An additional gain of focusing on youth mental health and mental well‐being would be the opportunity to ignite a much needed debate about mental health in the broader community, displaying the importance of this issue beyond the fields of psychiatry and psychology, with the active engagement of youths, families and the wider society. Action should therefore include not only the implementation of developmentally appropriate youth services, but integration with other stakeholders to deal with challenges such as recent actions from the federal government to inhibit discussions on diversity, gender identity, as well as sexual and reproductive health in educational and health care settings.

Across government and society (involving for example the educational system and non‐governmental organizations), advocacy is essential to raise awareness, while structural measures provide material support for change — one noteworthy example being wide‐scale antipoverty actions such as Bolsa Familia, which has operated for several years in Brazil. This conditional cash transfer program has been associated with intersectoral improvements such as increased access to food, education and primary health care, as well as reduction in child mortality and lower suicide rates 7 . Recent cash‐transfer strategies implemented in the context of the COVID‐19 crisis may also mitigate the negative impacts of the pandemic, as the proportion of young people not engaged in education, employment or training has been increasing in Brazil over recent years and peaked in late 2020, reaching more than one quarter of this age group 8 .

It is somewhat paradoxical that, although the majority of innovative experiences to protect and promote the mental health of young people have been implemented in HICs, the largest contingent of youths live in LMICs. The creation of the SUS in Brazil paved the way for many observable achievements in a relatively short period, attesting that change in such contexts is indeed possible.

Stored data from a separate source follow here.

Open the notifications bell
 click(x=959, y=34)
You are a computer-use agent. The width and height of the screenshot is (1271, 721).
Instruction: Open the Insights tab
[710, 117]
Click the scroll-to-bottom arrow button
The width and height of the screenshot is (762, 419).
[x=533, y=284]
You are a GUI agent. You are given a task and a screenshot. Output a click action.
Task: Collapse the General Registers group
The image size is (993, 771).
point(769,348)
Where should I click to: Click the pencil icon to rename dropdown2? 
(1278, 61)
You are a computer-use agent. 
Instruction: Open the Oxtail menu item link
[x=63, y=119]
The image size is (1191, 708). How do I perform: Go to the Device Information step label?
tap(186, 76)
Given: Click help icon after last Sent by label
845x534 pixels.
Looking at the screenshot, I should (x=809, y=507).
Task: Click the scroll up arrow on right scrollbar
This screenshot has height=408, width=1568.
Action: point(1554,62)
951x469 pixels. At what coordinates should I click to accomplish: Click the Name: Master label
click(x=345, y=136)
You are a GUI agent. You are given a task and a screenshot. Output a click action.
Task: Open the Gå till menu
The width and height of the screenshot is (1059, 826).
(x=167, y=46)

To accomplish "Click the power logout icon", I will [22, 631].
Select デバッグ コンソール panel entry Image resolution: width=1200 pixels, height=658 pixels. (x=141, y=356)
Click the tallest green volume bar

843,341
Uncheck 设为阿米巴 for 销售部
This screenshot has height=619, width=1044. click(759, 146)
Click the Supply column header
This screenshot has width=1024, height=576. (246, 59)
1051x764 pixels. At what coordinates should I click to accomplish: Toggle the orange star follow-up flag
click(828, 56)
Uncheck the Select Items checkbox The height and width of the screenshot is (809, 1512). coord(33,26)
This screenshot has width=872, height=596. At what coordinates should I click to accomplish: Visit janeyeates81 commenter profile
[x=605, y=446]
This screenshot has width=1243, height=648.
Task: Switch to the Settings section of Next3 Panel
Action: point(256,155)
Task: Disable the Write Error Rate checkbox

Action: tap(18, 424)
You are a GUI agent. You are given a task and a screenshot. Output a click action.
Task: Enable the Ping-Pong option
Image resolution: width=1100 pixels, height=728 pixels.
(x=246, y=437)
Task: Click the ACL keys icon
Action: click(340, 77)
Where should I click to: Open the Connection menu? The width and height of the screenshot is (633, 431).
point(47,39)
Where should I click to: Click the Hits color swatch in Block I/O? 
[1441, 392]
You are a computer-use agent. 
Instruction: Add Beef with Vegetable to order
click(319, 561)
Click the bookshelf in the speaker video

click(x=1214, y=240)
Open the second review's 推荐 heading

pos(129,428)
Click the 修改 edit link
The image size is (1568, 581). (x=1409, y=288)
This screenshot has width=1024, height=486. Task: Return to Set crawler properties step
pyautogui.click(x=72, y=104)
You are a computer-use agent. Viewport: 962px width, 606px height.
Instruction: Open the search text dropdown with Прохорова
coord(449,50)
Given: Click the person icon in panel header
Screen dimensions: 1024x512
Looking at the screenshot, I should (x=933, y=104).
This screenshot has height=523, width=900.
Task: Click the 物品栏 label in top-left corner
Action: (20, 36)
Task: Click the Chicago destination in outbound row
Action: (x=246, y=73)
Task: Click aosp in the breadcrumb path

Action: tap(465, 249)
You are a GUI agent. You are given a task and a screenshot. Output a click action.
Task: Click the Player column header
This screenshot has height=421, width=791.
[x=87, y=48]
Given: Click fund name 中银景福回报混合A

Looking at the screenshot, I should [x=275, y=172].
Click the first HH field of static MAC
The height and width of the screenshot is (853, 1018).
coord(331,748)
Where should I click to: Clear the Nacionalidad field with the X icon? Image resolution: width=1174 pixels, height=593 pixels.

Furthermore, youth leadership has played a pivotal role in building resilience in disprivileged communities during times of crisis 9 .

Now is the time to acknowledge the importance of mental health needs at the point at life in which they are disproportionately burdensome, and to take advantage of many existing initiatives that can support the establishment of local youth support. With the largest cohort of young people in its history, Brazil – as many other LMICs – now faces its biggest window of opportunity to reduce the negative impacts of mental ill‐health and promote the mental wealth of the next generations.